Regardless, few teams appear eager to significantly advance running back salaries, and former franchise cornerstones such as Derrick Henry, Saquon Barkley and Josh Jacobs face a nebulous future at a time when free agent wide receivers, safeties and even defensive tackles seem likely to have their salary goals met by multiple suitors. Anyone thinking a running back salary recalibration was coming a year after Jacobs, Barkley and Tony Pollard were hit with the franchise tag (about $10 million in 2023) is headed for a cruel spring. Several backs could face an arduous path back to that threshold, with the NFL Players Association advising contract negotiators to be ready to pounce as soon as the market opens.
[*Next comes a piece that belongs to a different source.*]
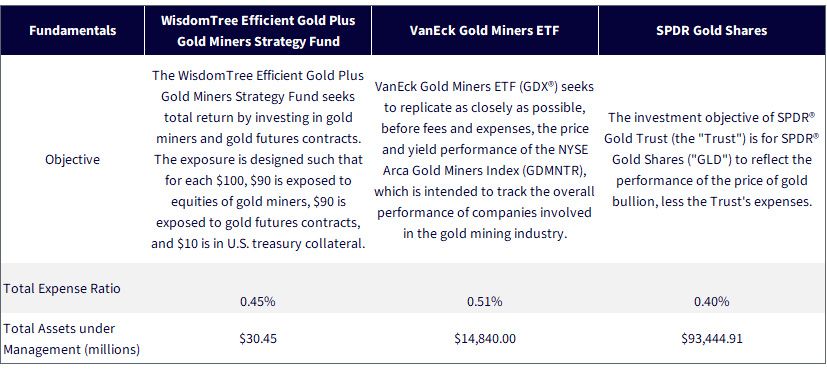Click the VanEck Gold Miners ETF header
The height and width of the screenshot is (370, 827).
coord(484,31)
“I don’t disagree with you that on a down-to-down basis it’s possible to get more value out of a back than other positions, maybe even receiver depending on the offense and the quality of the quarterback,” said one NFL general manager whose team is involved in running back discussions, speaking on the condition of anonymity because he is not permitted to talk publicly about salary expectations. “But I don’t think the [financial] numbers are really there for any of these guys.

“It’s a pretty strong [free agent] class, there are going to be starters in the second day of the draft, and this is all just supply and demand. There’s more supply available at this position and less demand than for other positions. You tell me: Where is Barkley going? Who is giving him $12 million a year?”
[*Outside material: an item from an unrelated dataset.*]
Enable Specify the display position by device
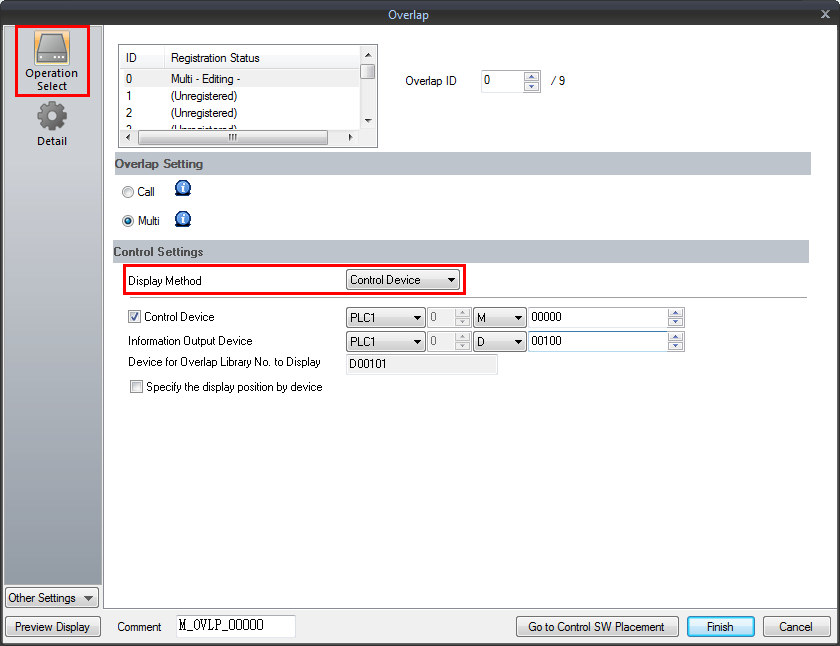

As one agent put it: “Everybody is still trying to figure out what this market is … and it might not be great for us. I think it’s going to be tough.”

If Barkley leaves the Giants, who selected him second overall in 2018, then I would consider Chicago and Minnesota premier landing spots, in which case New York would seek a cheaper alternative. Las Vegas Raiders Coach Antonio Pierce and owner Mark Davis are known to love Jacobs, the NFL’s leading rusher just two years ago and still younger and fresher than other high-end backs in this market, and a reunion could be in order. The Dallas Cowboys, Denver Broncos and Baltimore Ravens are trawling the lower tiers of this market, which include backs such as Zack Moss of the Indianapolis Colts and D’Andre Swift of the Philadelphia Eagles.
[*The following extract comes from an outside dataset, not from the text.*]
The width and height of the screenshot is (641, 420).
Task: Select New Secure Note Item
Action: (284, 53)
And the Packers, with an emerging franchise quarterback still making peanuts on a rookie deal, could be the wild card in all of this. Jones has not been durable — Green Bay paid him close to $11 million last season for just 142 carries and two touchdowns. He has earned more than $30 million from Green Bay, and that franchise is adamant about being balanced offensively as quarterback Jordan Love enters his second full season as a starter. Chances are it can find a new every-down back for far less per year than Jones’s 2024 cost of $12 million. If Jones is cut, I would expect him to get immediate calls from Baltimore and Dallas, among others.